Heute Abend 4. Castor-Transport von Jülich nach Ahaus? Protest-Aktionen geplant
Die Anti-Atomkraft-Initiativen im Münsterland und im Kreis Düren rechnen für heute Abend mit dem vierten Castor-Transport von Jülich ins Zwischenlager Ahaus. Eine offizielle Bestätigung durch die Polizei gibt es bislang nicht. Trotzdem bereiten die Atomkraft-Gegner entlang der Strecke erneut mehrere Protestaktionen vor.
Veröffentlicht: Dienstag, 19.05.2026 03:55
Initiativen erwarten weiteren Transport nach Ahaus
Nach Angaben der beteiligten Initiativen soll der nächste Transport mit radioaktivem Müll das Forschungszentrum Jülich heute Abend verlassen. Ziel ist erneut das Zwischenlager in Ahaus. Eine offizielle Bestätigung liegt zwar nicht vor, doch die Anti-Atomkraft-Gruppen verweisen darauf, dass ihre Einschätzungen bei den bisherigen Transporten ebenfalls zutrafen.
In Jülich lagern nach Angaben der Initiativen derzeit noch 149 Castoren, die alle nach Ahaus gebracht werden sollen. Das Zwischenlager in Ahaus ist allerdings nur bis 2036 genehmigt, weshalb die Gruppen die Transporte grundsätzlich kritisieren und von einer ungelösten Endlagerfrage sprechen.

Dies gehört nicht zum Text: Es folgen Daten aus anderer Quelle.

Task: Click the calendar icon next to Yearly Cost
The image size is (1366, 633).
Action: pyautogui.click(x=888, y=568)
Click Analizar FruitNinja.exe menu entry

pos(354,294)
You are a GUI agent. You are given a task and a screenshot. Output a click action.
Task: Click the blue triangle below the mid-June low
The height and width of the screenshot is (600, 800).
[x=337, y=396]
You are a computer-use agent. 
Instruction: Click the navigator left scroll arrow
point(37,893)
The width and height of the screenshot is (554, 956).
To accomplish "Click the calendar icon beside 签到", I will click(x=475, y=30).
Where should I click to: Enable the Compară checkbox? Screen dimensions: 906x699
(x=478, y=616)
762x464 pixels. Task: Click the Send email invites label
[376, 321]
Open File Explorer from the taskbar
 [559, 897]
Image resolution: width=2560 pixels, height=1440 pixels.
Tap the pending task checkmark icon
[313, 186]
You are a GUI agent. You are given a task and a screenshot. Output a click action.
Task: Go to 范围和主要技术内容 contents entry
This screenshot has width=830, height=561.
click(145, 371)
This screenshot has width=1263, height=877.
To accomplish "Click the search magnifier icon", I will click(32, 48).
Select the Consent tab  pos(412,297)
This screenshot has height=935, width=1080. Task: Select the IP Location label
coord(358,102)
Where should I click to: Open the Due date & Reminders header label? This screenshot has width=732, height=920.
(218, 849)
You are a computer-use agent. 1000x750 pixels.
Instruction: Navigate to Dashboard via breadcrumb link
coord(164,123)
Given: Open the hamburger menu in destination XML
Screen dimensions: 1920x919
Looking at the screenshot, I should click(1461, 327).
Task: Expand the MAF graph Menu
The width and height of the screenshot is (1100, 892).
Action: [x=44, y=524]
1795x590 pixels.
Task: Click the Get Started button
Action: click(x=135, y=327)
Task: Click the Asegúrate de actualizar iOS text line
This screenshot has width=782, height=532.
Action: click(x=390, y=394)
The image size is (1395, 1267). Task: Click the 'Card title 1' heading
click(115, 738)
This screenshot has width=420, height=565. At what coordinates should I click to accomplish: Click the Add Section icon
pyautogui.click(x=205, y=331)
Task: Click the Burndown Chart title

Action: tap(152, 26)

Mahnwachen und Fahrrad-Demos in Jülich und Ahaus geplant
Das Aktionsbündnis „Stop Westcastor“ Jülich plant für heute ab 18 Uhr erneut eine Dauermahnwache vor dem Forschungszentrum. In Ahaus soll um 18.30 Uhr am Bahnhof eine Fahrrad-Demo starten, die durch die Innenstadt bis zur Castor-Strecke am Schumacher-Ring führt.
Für 19 Uhr hat das Aktionsbündnis "Kein Atommüll in Ahaus" an der Kreuzung Schorlemer Straße / Schöppinger Straße eine Kundgebung mit anschließender Dauermahnwache vorgesehen. Die Teilnehmerinnen und Teilnehmer wollen dort nach Angaben der Organisatoren ausharren, bis der Castor-Konvoi vorbeikommt.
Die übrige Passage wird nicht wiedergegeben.